Task goal ->
Only one span of the listing below is wanted: the lines from the one with "[Seguirnos en Facebook] (5, 2452)" through the one with "Revista ¡HOLA! (9, 362)", reproduced exactly, both ends kept.
********************
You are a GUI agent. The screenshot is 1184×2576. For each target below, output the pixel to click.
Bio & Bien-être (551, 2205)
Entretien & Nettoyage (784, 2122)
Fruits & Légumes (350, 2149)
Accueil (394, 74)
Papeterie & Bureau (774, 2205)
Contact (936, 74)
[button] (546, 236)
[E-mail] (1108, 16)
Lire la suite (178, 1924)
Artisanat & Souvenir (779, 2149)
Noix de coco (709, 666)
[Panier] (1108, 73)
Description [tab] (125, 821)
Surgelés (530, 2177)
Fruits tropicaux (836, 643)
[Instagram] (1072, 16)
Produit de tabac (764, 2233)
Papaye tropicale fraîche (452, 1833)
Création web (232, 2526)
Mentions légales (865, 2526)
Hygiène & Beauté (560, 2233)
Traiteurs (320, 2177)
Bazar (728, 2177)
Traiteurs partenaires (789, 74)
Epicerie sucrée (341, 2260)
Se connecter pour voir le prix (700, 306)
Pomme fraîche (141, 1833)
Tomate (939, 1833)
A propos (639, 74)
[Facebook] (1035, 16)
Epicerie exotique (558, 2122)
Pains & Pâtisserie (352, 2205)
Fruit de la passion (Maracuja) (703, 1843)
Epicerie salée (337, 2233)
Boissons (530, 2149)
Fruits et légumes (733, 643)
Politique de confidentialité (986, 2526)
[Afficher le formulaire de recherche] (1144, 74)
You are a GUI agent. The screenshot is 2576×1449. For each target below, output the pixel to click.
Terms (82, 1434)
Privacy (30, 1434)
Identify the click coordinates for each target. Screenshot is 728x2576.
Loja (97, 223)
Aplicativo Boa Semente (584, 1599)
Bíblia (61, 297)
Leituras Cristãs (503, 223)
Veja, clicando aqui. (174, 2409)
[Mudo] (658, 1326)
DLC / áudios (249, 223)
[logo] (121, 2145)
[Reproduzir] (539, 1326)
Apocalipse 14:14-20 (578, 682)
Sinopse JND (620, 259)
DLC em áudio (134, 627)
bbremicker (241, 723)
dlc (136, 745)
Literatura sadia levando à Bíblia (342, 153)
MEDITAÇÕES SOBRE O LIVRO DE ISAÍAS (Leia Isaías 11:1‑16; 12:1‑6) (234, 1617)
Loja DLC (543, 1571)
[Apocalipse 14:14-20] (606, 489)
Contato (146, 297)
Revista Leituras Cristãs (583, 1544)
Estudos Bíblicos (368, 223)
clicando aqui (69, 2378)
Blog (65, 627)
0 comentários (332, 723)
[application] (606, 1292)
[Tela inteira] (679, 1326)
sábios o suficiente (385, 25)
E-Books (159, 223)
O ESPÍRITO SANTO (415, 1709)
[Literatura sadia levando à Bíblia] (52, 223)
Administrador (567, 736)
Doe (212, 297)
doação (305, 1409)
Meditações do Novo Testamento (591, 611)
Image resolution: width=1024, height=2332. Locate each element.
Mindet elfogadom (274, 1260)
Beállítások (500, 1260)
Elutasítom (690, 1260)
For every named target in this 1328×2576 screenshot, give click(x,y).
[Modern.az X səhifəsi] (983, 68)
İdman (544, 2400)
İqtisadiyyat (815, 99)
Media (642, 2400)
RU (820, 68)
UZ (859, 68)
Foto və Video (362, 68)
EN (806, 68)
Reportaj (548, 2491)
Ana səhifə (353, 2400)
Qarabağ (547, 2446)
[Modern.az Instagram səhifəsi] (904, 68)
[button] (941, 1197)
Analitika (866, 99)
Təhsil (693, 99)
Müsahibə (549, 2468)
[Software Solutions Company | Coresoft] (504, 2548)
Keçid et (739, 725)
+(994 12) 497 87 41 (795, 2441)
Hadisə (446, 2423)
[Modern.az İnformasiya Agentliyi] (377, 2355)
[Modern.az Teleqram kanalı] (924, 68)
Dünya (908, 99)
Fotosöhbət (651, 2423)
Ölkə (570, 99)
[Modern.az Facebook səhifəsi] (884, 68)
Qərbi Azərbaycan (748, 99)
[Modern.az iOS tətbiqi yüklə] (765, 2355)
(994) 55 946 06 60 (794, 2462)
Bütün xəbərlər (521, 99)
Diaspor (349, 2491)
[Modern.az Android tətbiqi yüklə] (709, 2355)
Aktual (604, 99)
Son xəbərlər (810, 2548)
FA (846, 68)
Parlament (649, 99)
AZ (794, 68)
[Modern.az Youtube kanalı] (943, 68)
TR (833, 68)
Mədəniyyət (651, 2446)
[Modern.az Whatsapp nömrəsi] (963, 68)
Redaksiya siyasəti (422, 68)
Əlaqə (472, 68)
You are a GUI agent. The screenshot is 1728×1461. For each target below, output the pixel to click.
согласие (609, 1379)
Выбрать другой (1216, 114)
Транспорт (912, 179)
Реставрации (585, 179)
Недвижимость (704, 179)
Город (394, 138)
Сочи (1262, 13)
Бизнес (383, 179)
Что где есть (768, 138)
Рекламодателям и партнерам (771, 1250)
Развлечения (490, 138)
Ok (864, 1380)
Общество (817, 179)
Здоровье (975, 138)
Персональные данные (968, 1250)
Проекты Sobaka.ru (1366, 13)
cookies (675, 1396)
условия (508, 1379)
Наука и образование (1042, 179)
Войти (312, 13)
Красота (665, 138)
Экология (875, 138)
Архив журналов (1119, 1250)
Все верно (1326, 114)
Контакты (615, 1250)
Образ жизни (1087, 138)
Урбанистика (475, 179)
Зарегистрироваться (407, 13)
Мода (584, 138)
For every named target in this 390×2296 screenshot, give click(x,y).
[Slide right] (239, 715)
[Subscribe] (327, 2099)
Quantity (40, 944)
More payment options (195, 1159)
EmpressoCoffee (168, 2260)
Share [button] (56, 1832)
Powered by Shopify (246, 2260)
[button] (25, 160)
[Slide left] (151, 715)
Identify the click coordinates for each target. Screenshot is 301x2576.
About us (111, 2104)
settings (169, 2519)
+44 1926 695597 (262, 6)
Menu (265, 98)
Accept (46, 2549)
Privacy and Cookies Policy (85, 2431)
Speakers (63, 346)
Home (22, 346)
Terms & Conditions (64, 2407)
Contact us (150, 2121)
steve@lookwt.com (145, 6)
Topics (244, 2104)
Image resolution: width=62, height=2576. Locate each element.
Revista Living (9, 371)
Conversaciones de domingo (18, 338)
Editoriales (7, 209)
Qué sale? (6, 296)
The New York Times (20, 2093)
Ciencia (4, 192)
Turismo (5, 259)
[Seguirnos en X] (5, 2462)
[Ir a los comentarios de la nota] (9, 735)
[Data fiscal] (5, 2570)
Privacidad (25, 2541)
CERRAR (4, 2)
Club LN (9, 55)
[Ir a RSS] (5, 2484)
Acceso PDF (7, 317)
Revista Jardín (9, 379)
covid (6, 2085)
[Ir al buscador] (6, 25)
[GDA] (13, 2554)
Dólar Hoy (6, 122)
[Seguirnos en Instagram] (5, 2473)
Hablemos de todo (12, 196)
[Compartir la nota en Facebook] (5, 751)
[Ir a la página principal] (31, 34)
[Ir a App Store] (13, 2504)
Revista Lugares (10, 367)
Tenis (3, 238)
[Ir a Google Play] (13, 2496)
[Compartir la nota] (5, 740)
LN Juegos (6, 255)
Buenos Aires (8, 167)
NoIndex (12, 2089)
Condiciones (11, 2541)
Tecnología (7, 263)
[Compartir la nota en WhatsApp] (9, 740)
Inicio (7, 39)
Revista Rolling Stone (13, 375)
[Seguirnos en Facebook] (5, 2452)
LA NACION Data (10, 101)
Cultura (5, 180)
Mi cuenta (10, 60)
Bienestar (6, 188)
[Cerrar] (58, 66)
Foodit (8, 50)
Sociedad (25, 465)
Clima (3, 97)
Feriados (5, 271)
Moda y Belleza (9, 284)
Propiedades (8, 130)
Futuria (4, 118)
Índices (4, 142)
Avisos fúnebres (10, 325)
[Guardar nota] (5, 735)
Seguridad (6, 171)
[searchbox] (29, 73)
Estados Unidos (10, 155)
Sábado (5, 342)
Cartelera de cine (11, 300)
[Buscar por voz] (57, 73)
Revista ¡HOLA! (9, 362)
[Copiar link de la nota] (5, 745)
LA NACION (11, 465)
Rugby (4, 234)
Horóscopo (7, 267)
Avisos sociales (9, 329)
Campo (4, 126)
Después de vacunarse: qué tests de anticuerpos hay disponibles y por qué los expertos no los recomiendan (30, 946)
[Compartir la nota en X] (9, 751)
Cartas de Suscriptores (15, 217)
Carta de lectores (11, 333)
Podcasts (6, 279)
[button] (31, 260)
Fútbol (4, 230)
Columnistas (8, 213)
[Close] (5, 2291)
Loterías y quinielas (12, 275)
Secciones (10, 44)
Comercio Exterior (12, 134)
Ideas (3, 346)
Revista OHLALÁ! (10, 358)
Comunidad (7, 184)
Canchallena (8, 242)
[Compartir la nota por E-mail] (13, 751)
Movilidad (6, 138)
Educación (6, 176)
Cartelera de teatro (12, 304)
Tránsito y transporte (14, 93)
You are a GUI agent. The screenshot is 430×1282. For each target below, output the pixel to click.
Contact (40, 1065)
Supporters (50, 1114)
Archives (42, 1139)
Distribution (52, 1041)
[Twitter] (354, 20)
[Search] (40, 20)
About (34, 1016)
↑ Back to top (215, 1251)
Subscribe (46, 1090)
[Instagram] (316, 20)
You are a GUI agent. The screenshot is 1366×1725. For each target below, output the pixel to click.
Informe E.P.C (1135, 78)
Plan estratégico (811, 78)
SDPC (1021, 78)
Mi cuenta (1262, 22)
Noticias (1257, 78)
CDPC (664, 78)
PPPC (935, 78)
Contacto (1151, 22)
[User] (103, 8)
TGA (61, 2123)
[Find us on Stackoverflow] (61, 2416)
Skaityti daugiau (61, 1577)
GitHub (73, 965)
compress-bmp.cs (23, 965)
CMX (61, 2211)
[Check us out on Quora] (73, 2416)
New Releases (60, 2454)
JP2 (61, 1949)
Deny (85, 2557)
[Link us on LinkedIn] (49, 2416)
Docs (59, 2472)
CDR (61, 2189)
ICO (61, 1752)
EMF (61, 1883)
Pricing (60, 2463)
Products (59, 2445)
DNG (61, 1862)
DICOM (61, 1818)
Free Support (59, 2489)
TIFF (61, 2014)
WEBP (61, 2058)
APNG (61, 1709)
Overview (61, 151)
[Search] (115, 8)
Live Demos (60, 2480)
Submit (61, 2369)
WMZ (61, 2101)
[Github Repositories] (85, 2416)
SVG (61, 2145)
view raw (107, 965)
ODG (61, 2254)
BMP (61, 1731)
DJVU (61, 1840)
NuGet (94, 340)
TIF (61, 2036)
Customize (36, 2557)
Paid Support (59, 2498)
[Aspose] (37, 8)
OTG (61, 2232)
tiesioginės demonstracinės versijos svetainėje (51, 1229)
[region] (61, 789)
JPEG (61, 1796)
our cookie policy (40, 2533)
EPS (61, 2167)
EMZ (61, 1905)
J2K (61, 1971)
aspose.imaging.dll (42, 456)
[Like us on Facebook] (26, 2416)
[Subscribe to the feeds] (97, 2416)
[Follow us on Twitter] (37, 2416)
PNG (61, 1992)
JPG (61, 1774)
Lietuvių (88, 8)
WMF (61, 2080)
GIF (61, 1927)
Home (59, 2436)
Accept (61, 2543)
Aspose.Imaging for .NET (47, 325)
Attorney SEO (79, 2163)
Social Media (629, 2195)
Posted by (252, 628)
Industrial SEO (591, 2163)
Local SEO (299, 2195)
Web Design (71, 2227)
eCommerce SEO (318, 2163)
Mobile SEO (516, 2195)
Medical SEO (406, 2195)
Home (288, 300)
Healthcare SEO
********************
Solution for this exercise ->
[Seguirnos en Facebook] (5, 2452)
LA NACION Data (10, 101)
Cultura (5, 180)
Mi cuenta (10, 60)
Bienestar (6, 188)
[Cerrar] (58, 66)
Foodit (8, 50)
Sociedad (25, 465)
Clima (3, 97)
Feriados (5, 271)
Moda y Belleza (9, 284)
Propiedades (8, 130)
Futuria (4, 118)
Índices (4, 142)
Avisos fúnebres (10, 325)
[Guardar nota] (5, 735)
Seguridad (6, 171)
[searchbox] (29, 73)
Estados Unidos (10, 155)
Sábado (5, 342)
Cartelera de cine (11, 300)
[Buscar por voz] (57, 73)
Revista ¡HOLA! (9, 362)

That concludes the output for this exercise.